Now, with months of searching and pondering under their belts, researchers believe they may have pinpointed the origin of the object. Using data from the European Space Agency’s Gaia space observatory the scientists have narrowed down the potential origin systems of Oumuamua.
Gaia’s data was useful for the research because it contained the approximate positions of distant stars that would have been quite close to Oumuamua when it pass through their regions. The trajectories are estimates that yielded a total of four potential candidates.
What’s particularly interesting about this latest round of research is that all four of the stars in question are dwarf stars with no observed planets on record. One of the most likely scenarios for an object like Oumuamua to have been sent our way is if it were slingshotted around a massive planet, but nobody has observed any such bodies around the star candidates in the study.
Oumuamua’s appearance in our Solar System is a massive puzzle that astronomers are only just beginning to solve. Early on, the comet’s strange shape — it’s long and narrow like a cigar — and incredible speed made some scientists question whether it was actually an alien probe that was sent to survey star systems.
Subsequent efforts to listen in to the object and detect some kind of recognizable single yielded nothing but silence, but the object’s behavior is still in question.
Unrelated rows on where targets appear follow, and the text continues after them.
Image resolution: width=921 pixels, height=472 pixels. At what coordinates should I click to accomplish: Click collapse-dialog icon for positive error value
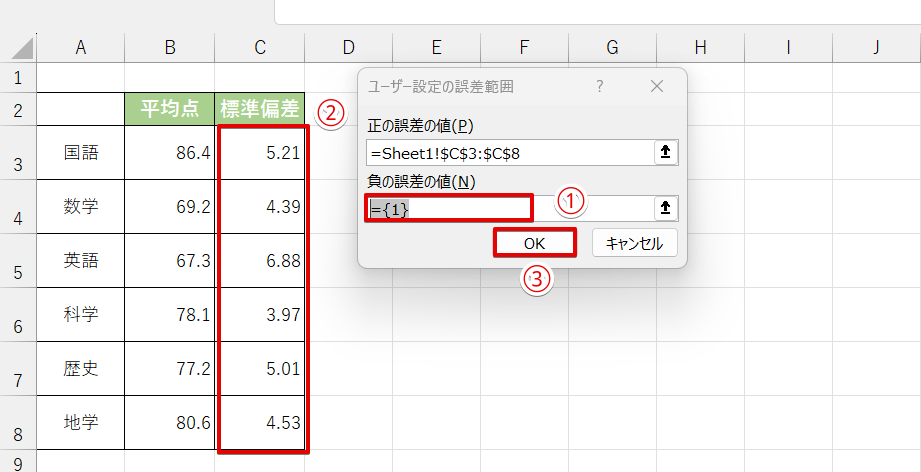coord(665,153)
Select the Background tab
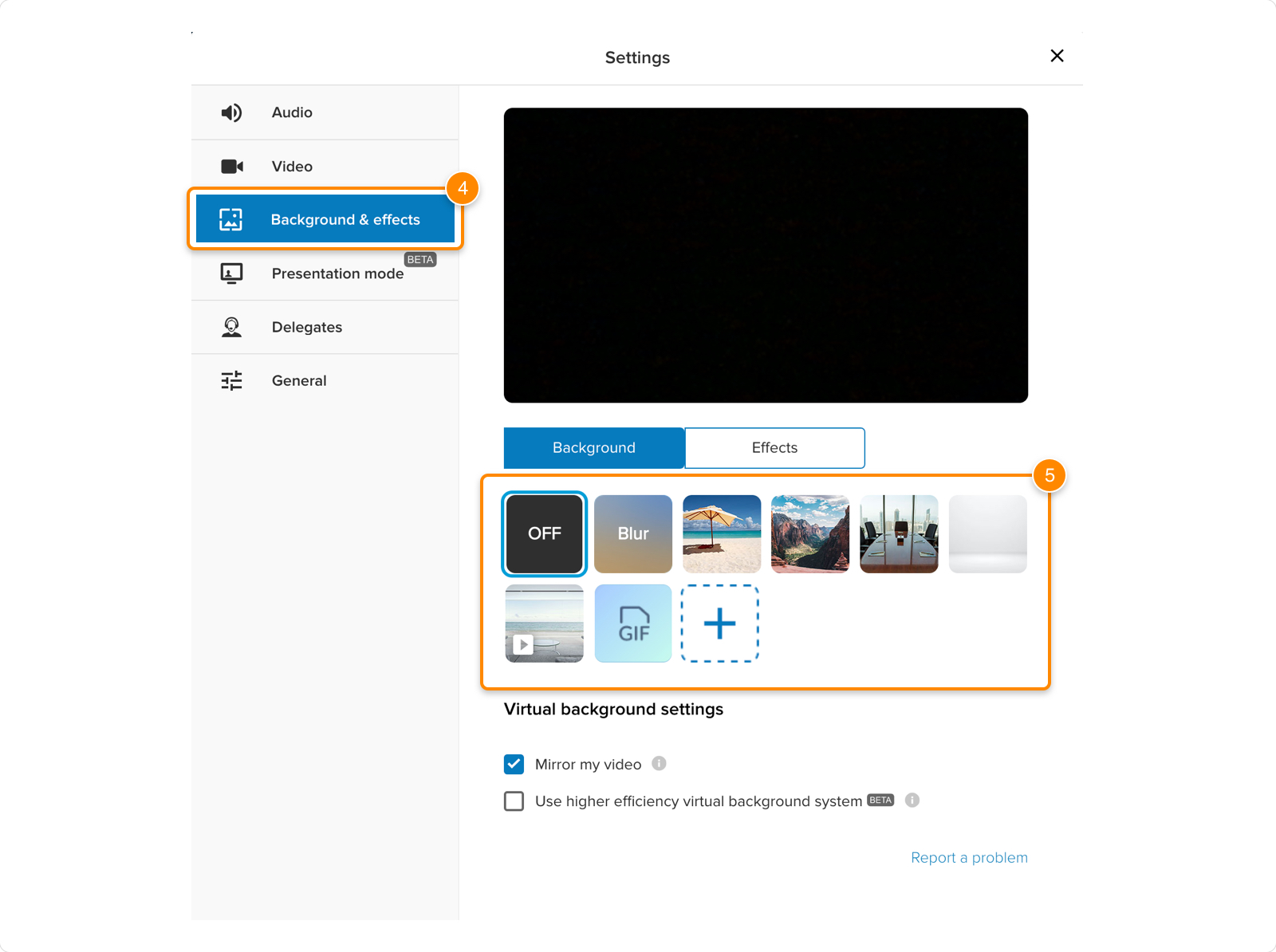Image resolution: width=1276 pixels, height=952 pixels. click(x=593, y=447)
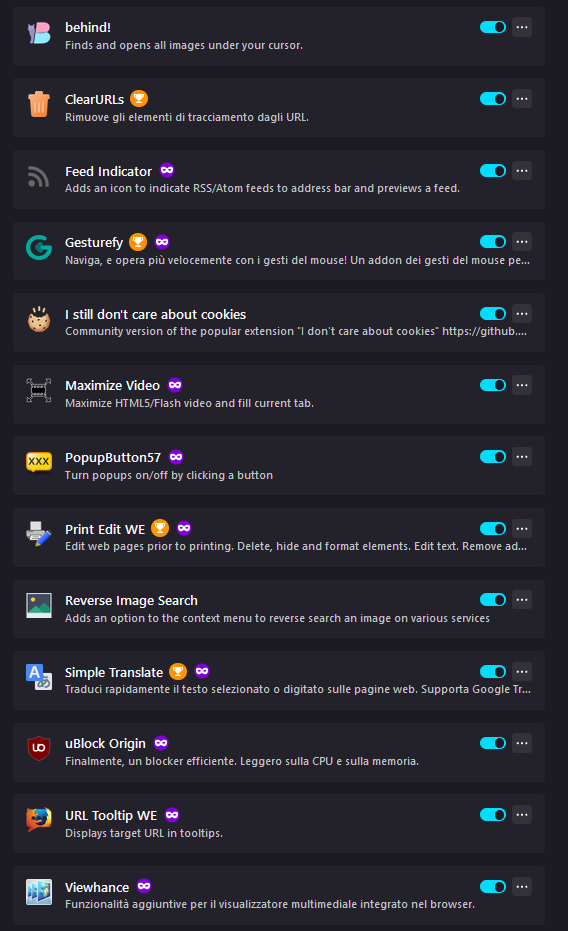568x931 pixels.
Task: Click the Simple Translate icon
Action: pos(39,677)
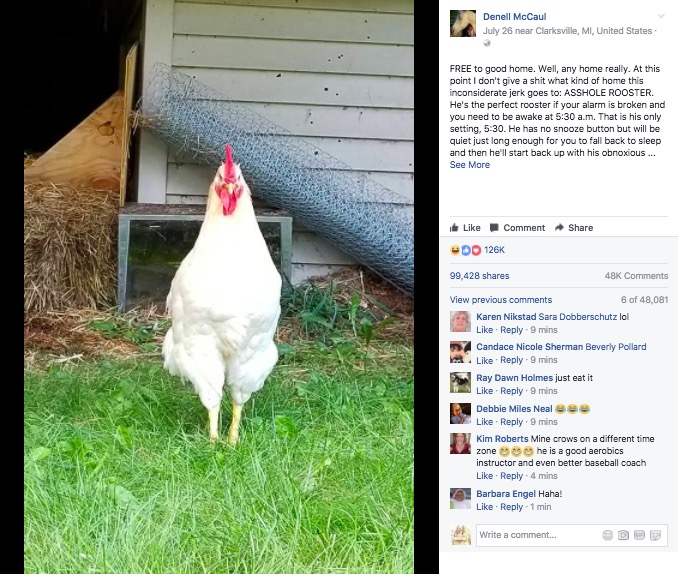The width and height of the screenshot is (678, 574).
Task: Click the camera icon to attach a photo
Action: 623,535
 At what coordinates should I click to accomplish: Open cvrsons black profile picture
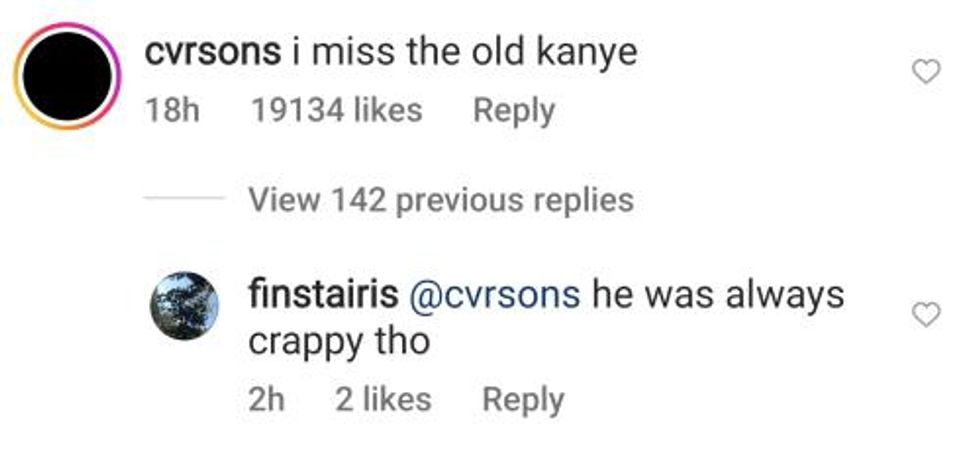click(68, 78)
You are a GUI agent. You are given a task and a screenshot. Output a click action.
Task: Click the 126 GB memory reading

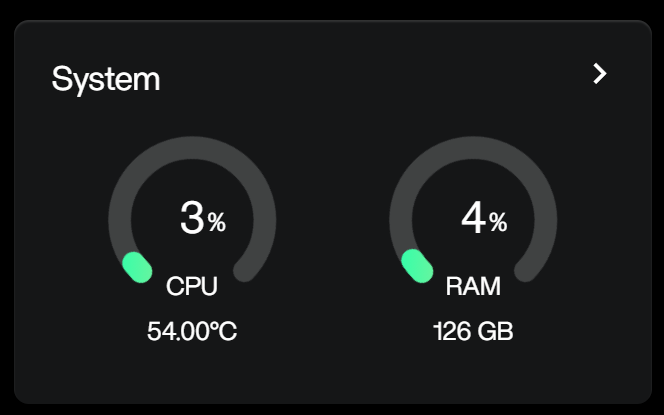tap(473, 331)
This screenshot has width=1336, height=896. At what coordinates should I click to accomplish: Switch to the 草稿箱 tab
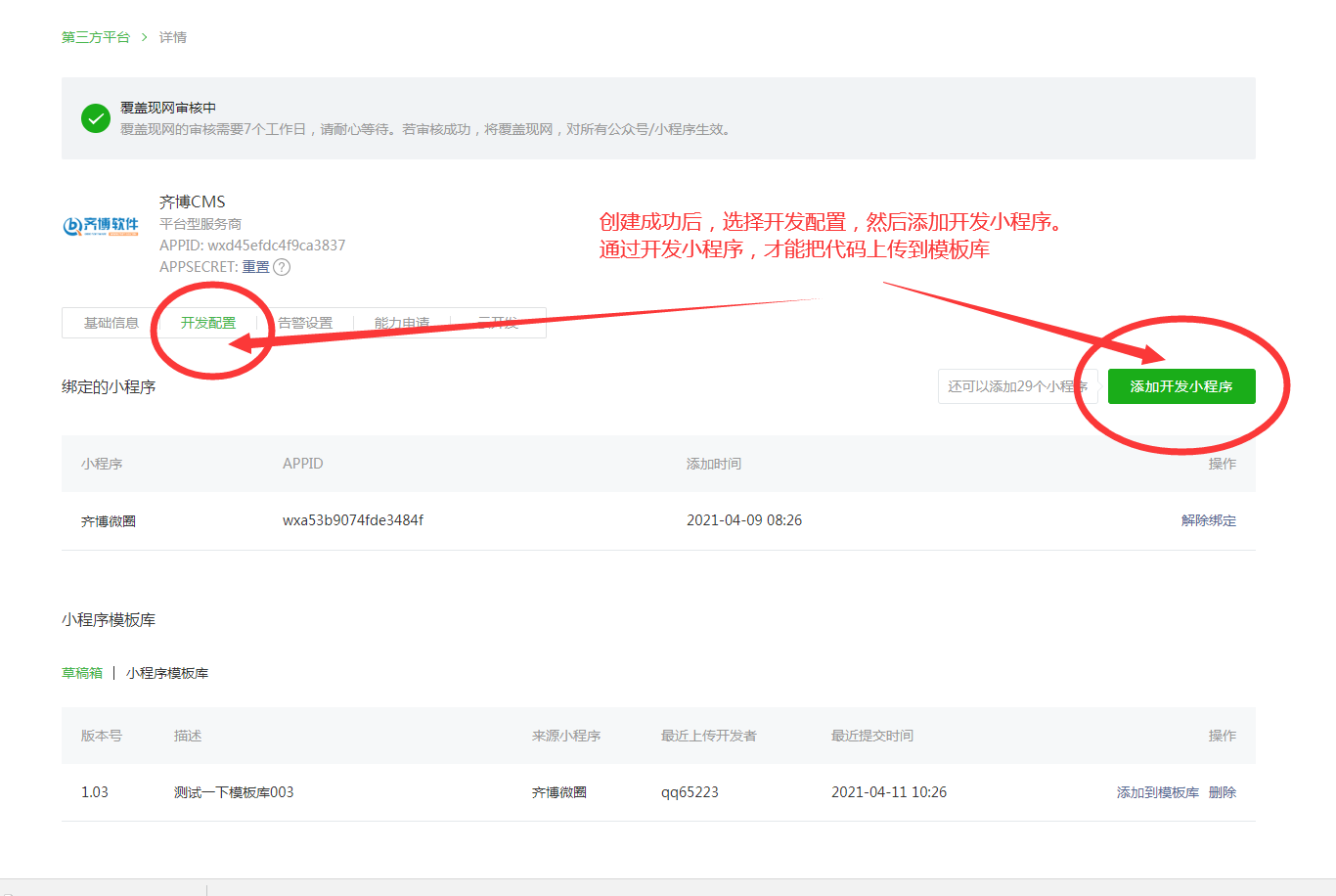tap(82, 673)
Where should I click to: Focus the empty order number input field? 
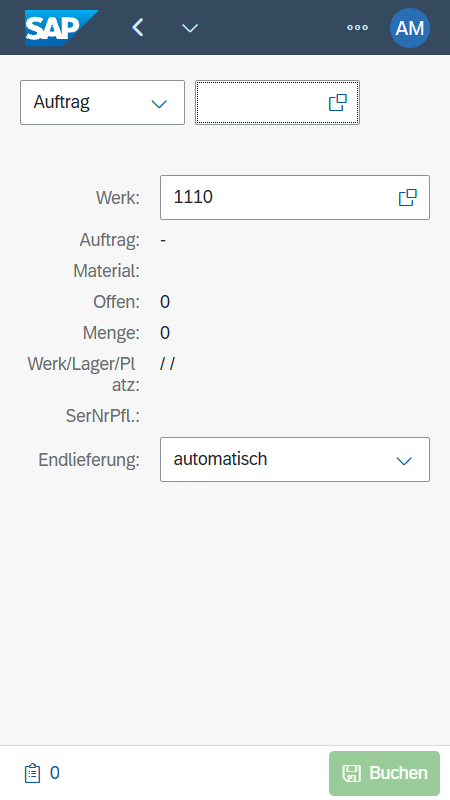click(x=260, y=103)
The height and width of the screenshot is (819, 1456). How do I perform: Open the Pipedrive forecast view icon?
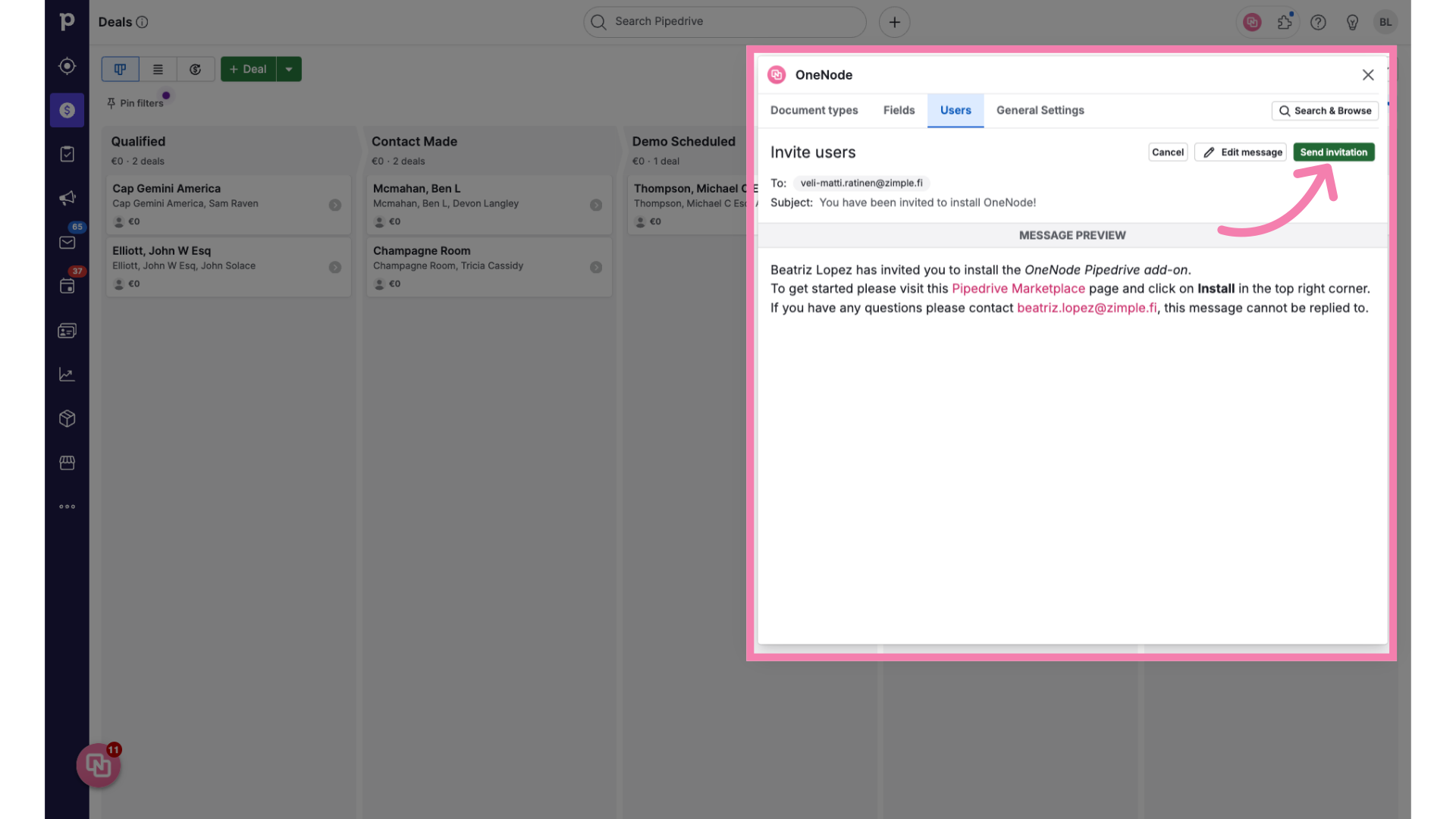pos(196,68)

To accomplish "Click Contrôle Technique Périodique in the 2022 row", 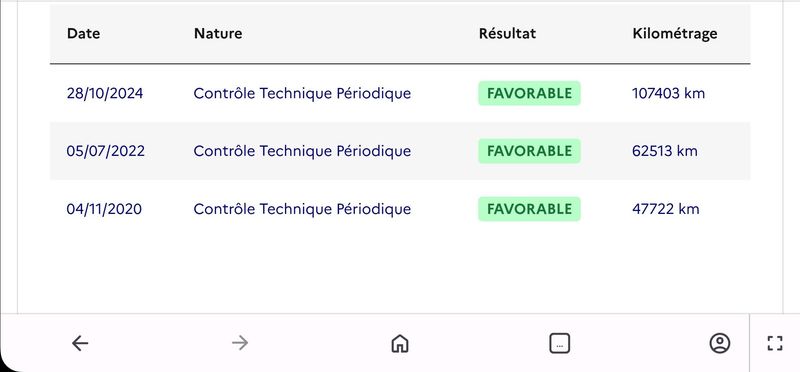I will (302, 151).
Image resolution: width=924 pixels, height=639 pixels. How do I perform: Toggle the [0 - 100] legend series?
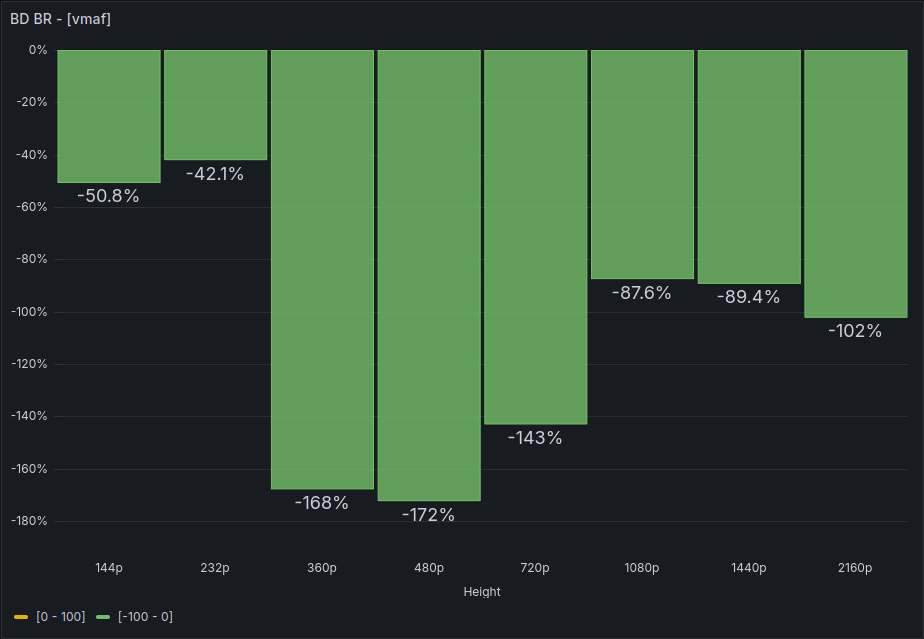[x=61, y=616]
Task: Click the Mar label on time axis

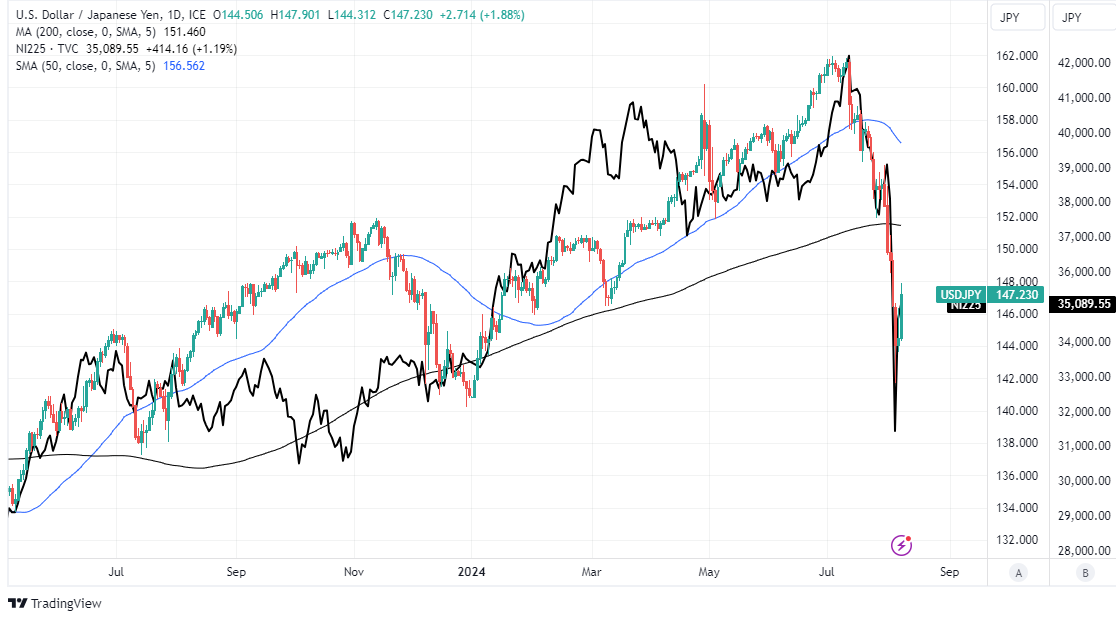Action: (590, 572)
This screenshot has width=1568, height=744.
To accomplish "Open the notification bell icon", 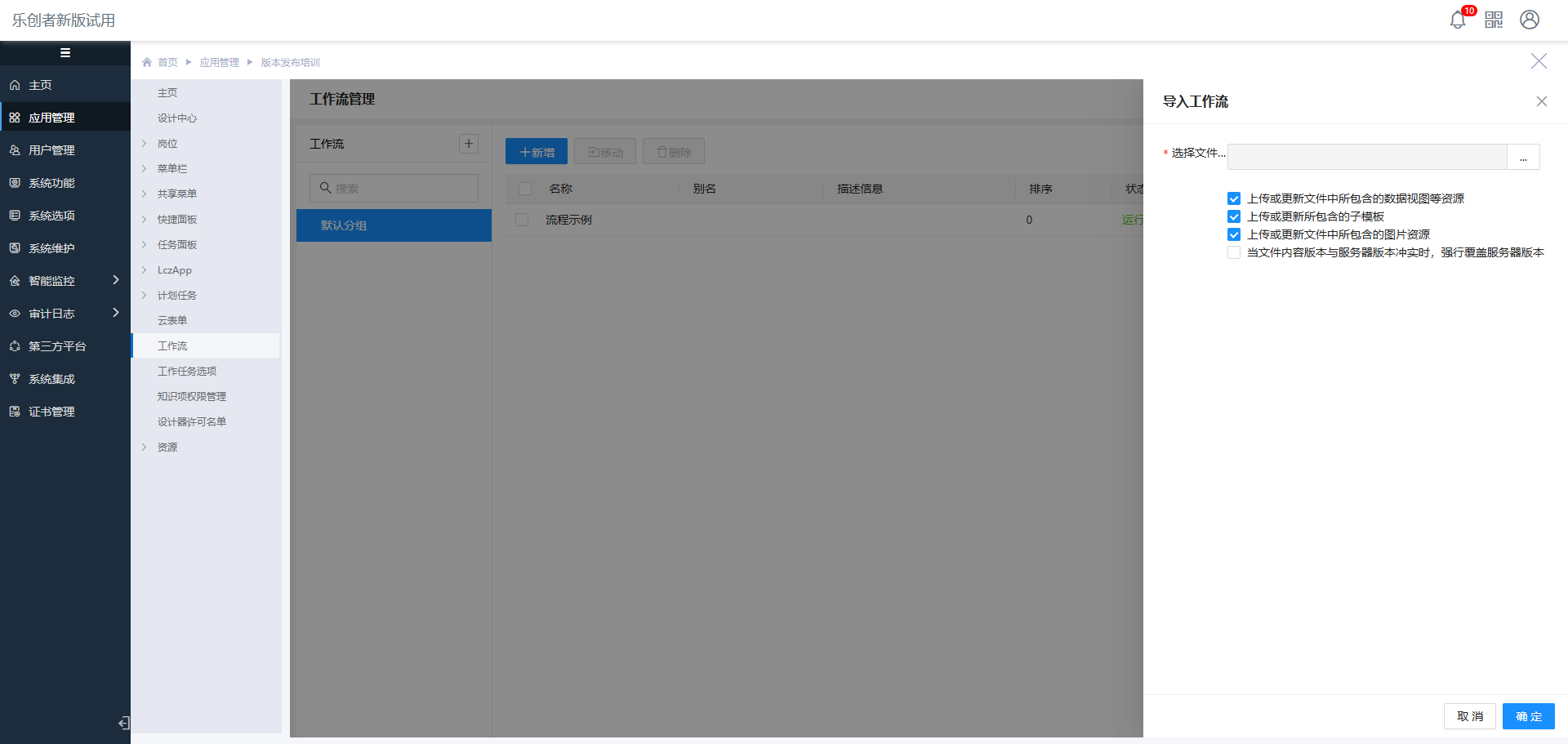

Originally thought to be an asteroid, the object was eventually declared to be a comet after it was observed defying a gravitational pull that would have slowed it more than it did. The only explanation scientists could come up with is that it’s being pushed along by gasses that are shooting out of it, which would make it more comet-like.
Whatever it really is, astronomers have a lot of data to sift through before we can determine where Oumuamua actually originated. We can only piece together its history based on what we’ve seen, but rest assured the story of this unusual object isn’t over yet.